Problem requirements: No pictures go into the copy. Write out exactly the lines below from the one containing "You are a computer-use agent." through the one containing "Click the 'Specify".

Information supplied:
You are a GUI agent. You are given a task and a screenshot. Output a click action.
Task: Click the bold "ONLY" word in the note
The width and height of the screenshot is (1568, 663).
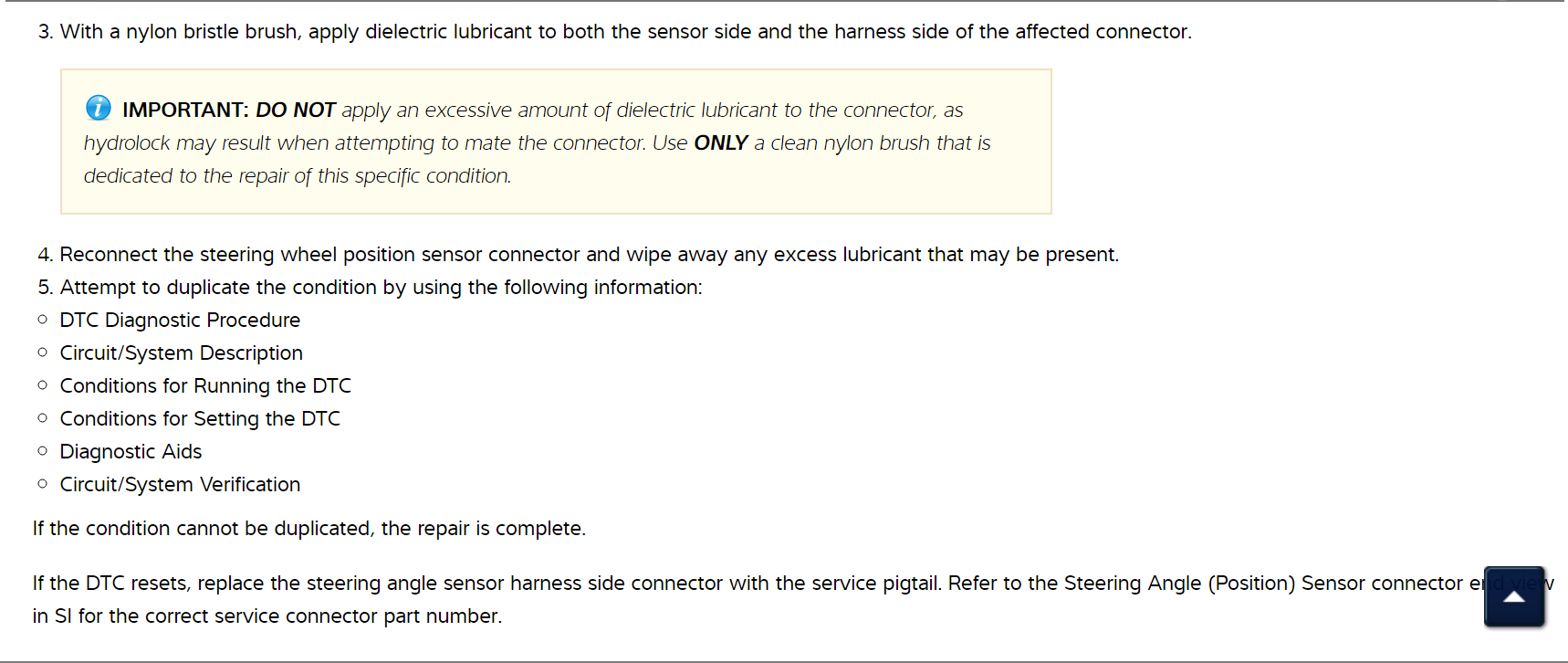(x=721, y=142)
--
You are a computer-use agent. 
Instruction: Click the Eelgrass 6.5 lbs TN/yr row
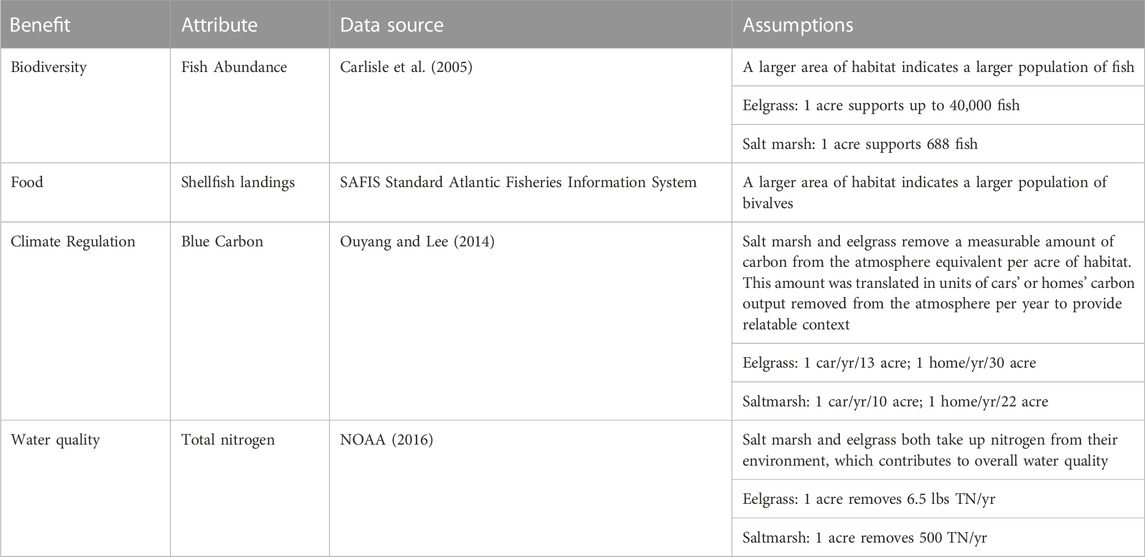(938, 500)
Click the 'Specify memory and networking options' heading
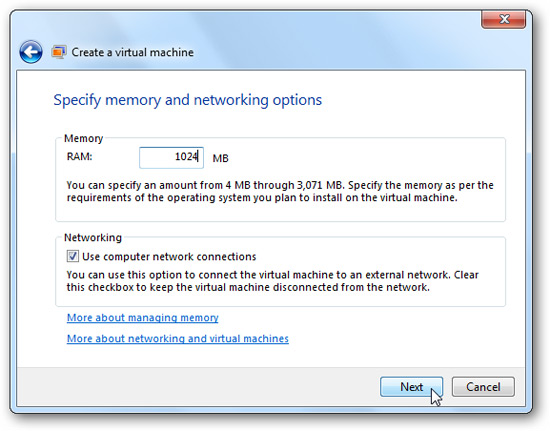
* * *
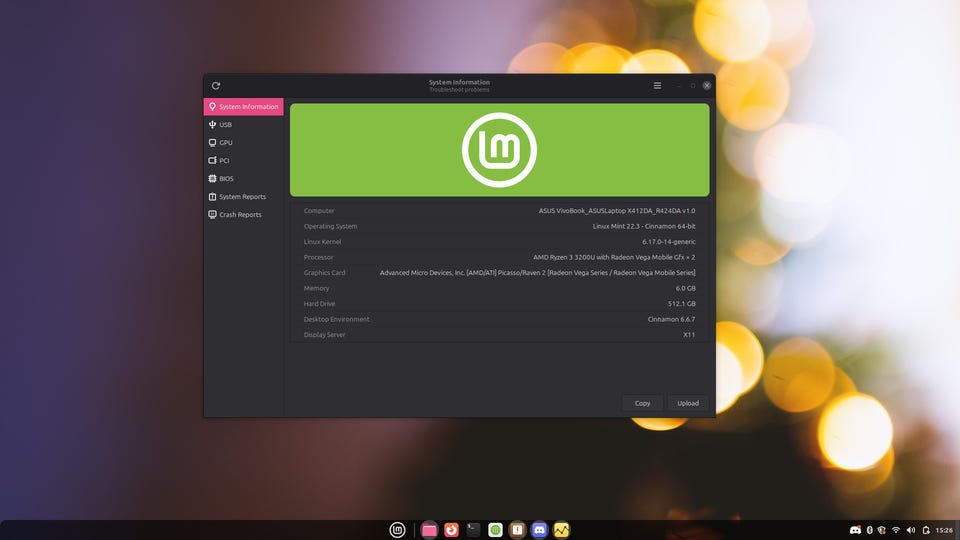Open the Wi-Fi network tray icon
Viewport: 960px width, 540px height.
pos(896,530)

Solved problem:
You are a computer-use agent. 
Instruction: Click the Eelgrass 6.5 lbs TN/yr row
(938, 500)
Click the 'Specify memory and networking options' heading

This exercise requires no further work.